Ho’oponopono is a beautiful practice of forgiveness from traditional Hawaiian culture. Practised alone or with others, it has the power to bring peace and understanding to those tough relationships in your life. 

From time to time we all have tensions and conflicts with other fellow human beings, sometimes even with our most beloved ones. And sometimes there can be quite a long time between the moment we realise that we should forgive or apologise and the moment we are actually ready to do that.

Sometimes the wound is deep, sometimes we still have waves of anger and in a way, it can be healthy to give ourselves time. There is a natural internal journey of processing our emotional and mental charge regarding a difficult situation.

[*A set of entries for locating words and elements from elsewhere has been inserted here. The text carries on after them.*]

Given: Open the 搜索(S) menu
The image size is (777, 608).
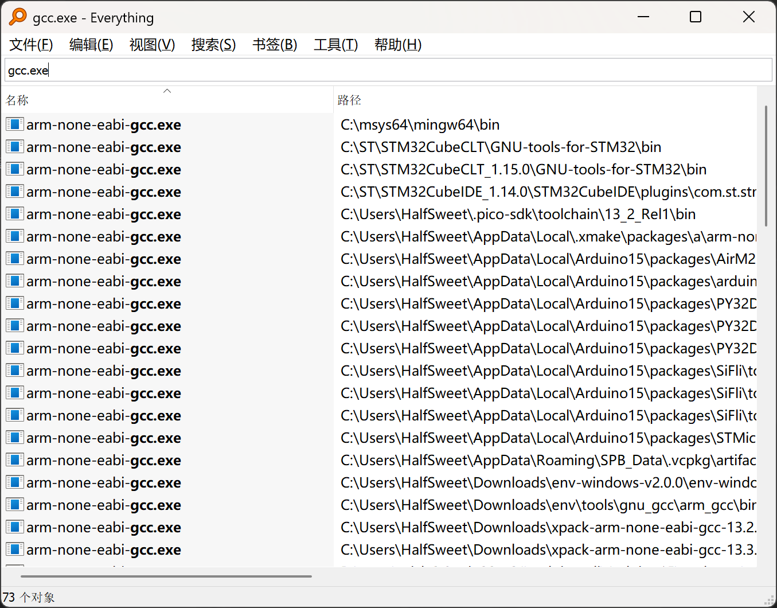Looking at the screenshot, I should 213,45.
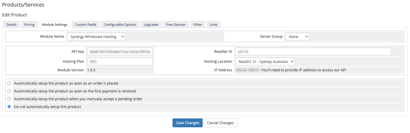Switch to the Pricing tab
This screenshot has width=410, height=133.
29,24
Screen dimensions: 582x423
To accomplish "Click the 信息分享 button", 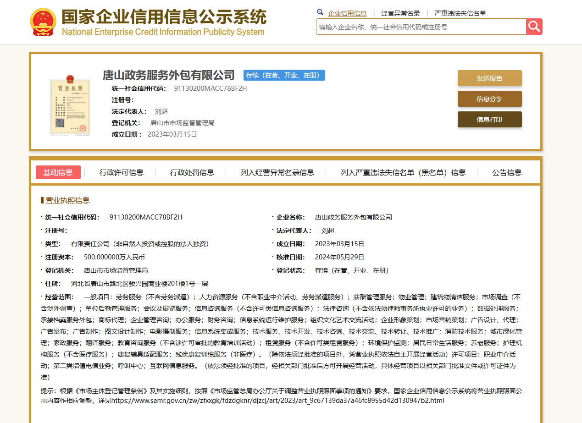I will (x=489, y=99).
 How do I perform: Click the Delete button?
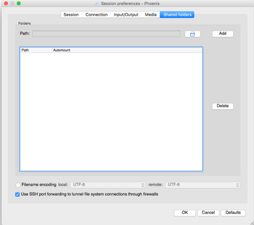click(223, 106)
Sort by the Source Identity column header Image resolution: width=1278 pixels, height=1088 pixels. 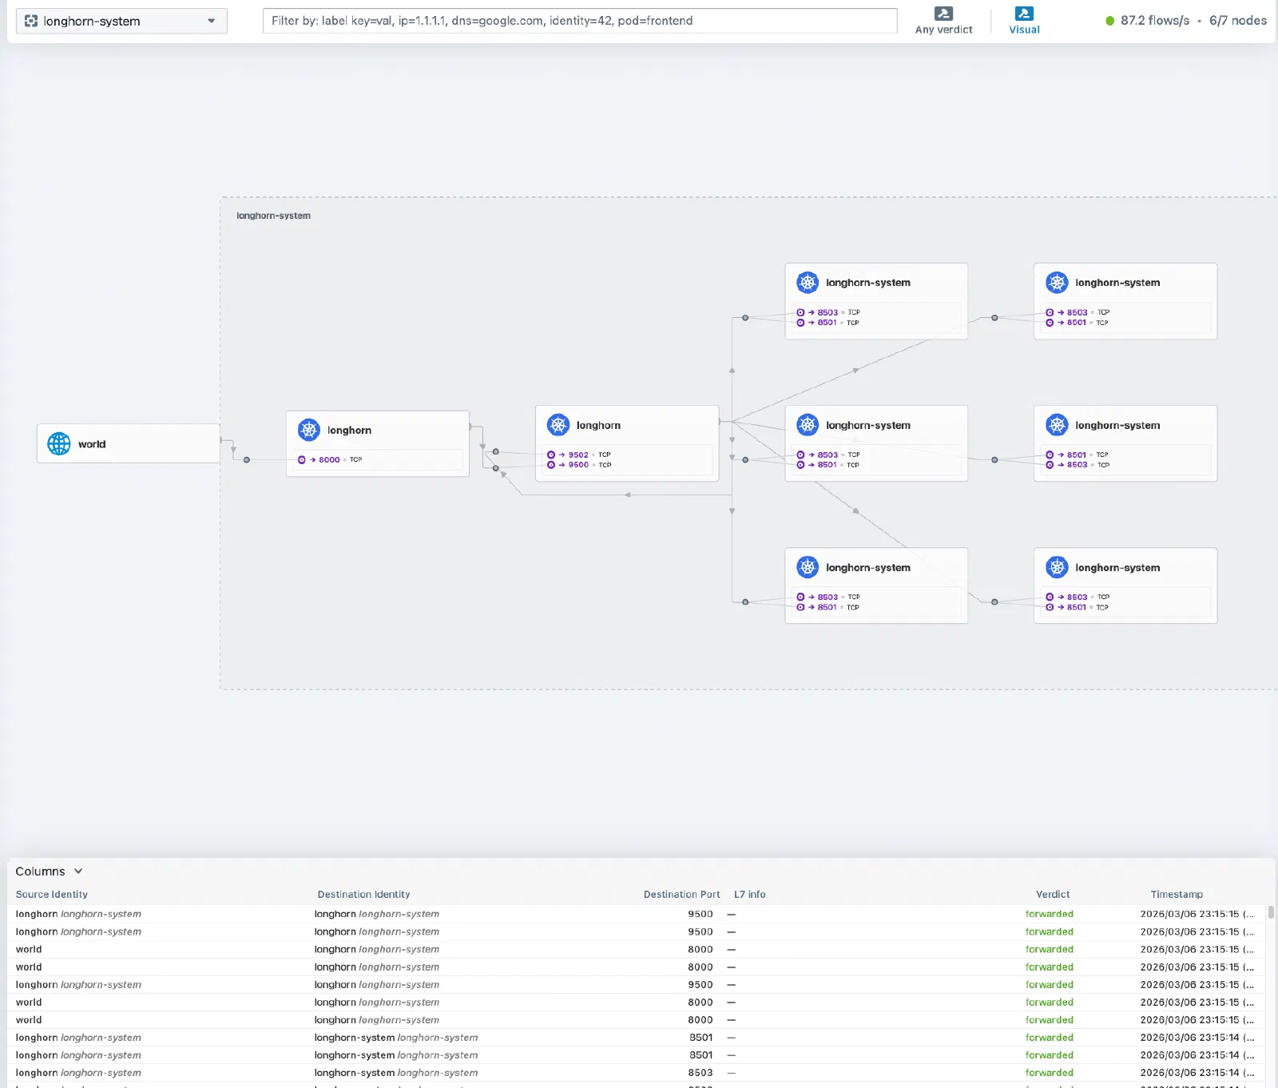52,894
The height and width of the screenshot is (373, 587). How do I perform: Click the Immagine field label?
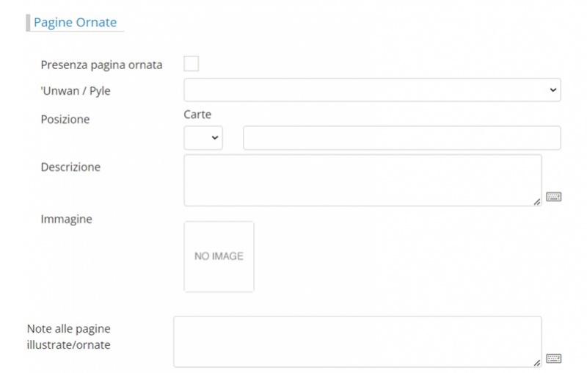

At the same time, if we wait too long and hold on to replaying the situation again and again in our mind – it can become a form of self-harm that does not serve us or the other person. A saying that exists in various forms states: “In fact, not forgiving or hanging on to resentment is like drinking poison and hoping that it will kill someone else.”

In the Hawaiian culture, there is a very special practice that aims to help people to make peace with themselves and with each other called Ho’oponopono.

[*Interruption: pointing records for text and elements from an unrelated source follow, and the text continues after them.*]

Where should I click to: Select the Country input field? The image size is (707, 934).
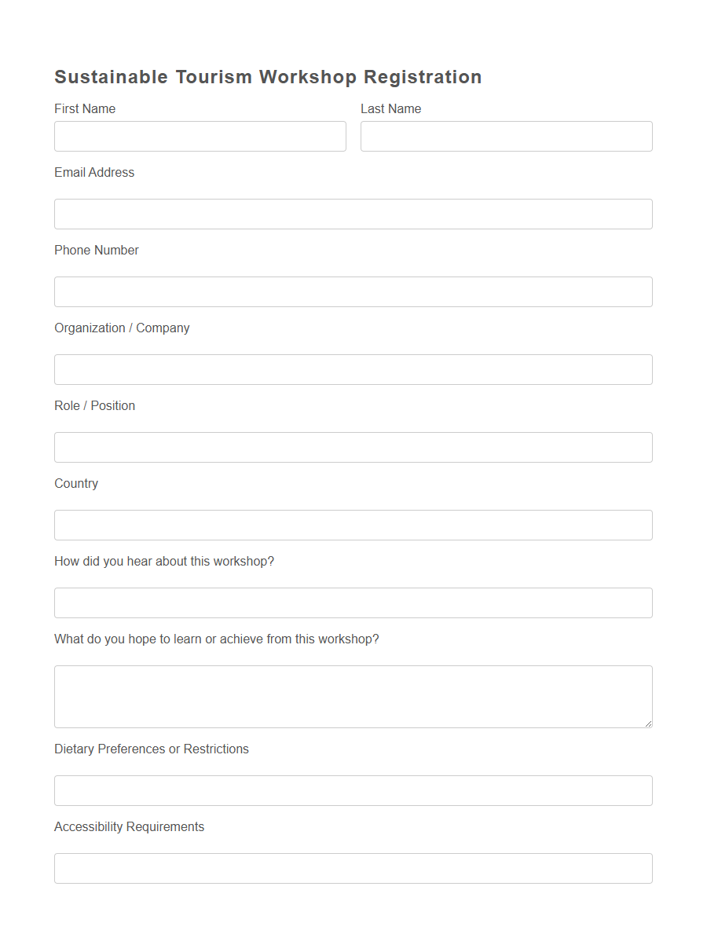point(353,525)
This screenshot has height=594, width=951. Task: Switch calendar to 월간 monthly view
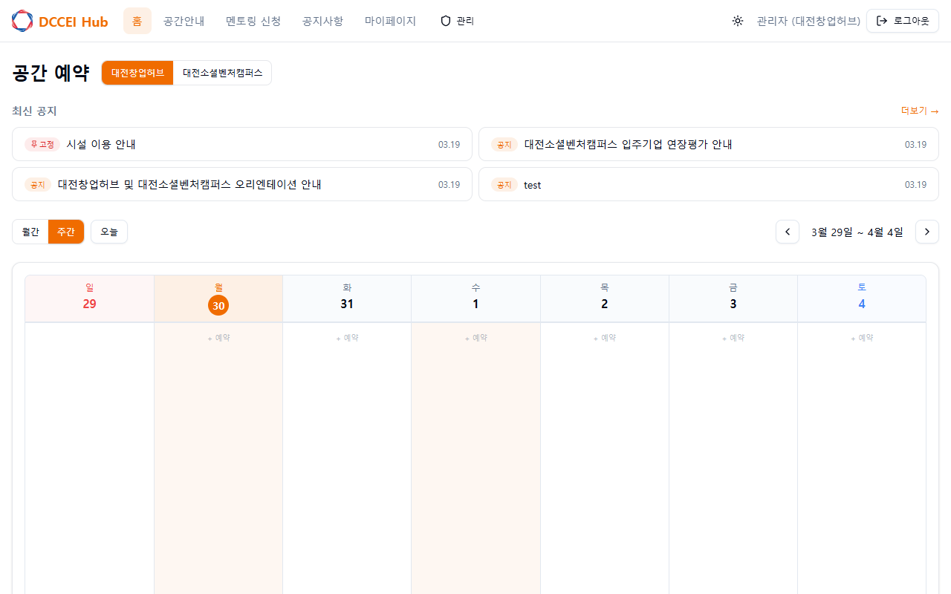30,232
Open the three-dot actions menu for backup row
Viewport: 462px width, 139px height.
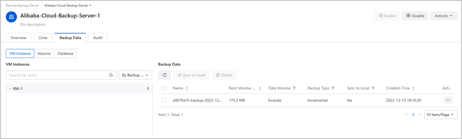click(x=447, y=100)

The expression comes from the word ho’o (meaning to make or to try) and pono (meaning right or honest). The repetition of the word pono indicates that the intention is to “make things right” both for yourself and the other person.

Ho’oponopono is a beautiful practice of loving yourself enough to let go of what does not serve you anymore and to prepare you to take care of your relationships in your life.

The contemporary version of the practice consists of a four-step mantra:

– Step 1: say – I am sorry

– Step 2: say – Please forgive me

– Step 3: say – Thank you

– Step 4: say – I love you

In a meditative state, you think of the situation you would like to heal and get over, the other person(s) involved and then start to repeat the four steps:

“I am sorry – Please forgive me – Thank you – I love you – I am sorry – Please forgive me – Thank you – I love you – I am sorry – Please forgive me – Thank you – I love you…”

The beauty of this practice is that it gives you the freedom of not having to wait for the cooperation or involvement of the other person initially. Just like any kind of practice that helps you to get back to or stay in your centre – e.g. yoga, meditation – Ho’oponopono is something you can just do by yourself.

And then, of course, there is the catchy question:
Does this replace (in any way) actually making the move and contacting that person(s) and forgiving or apologising?

Not at all… this is rather a preparation for that.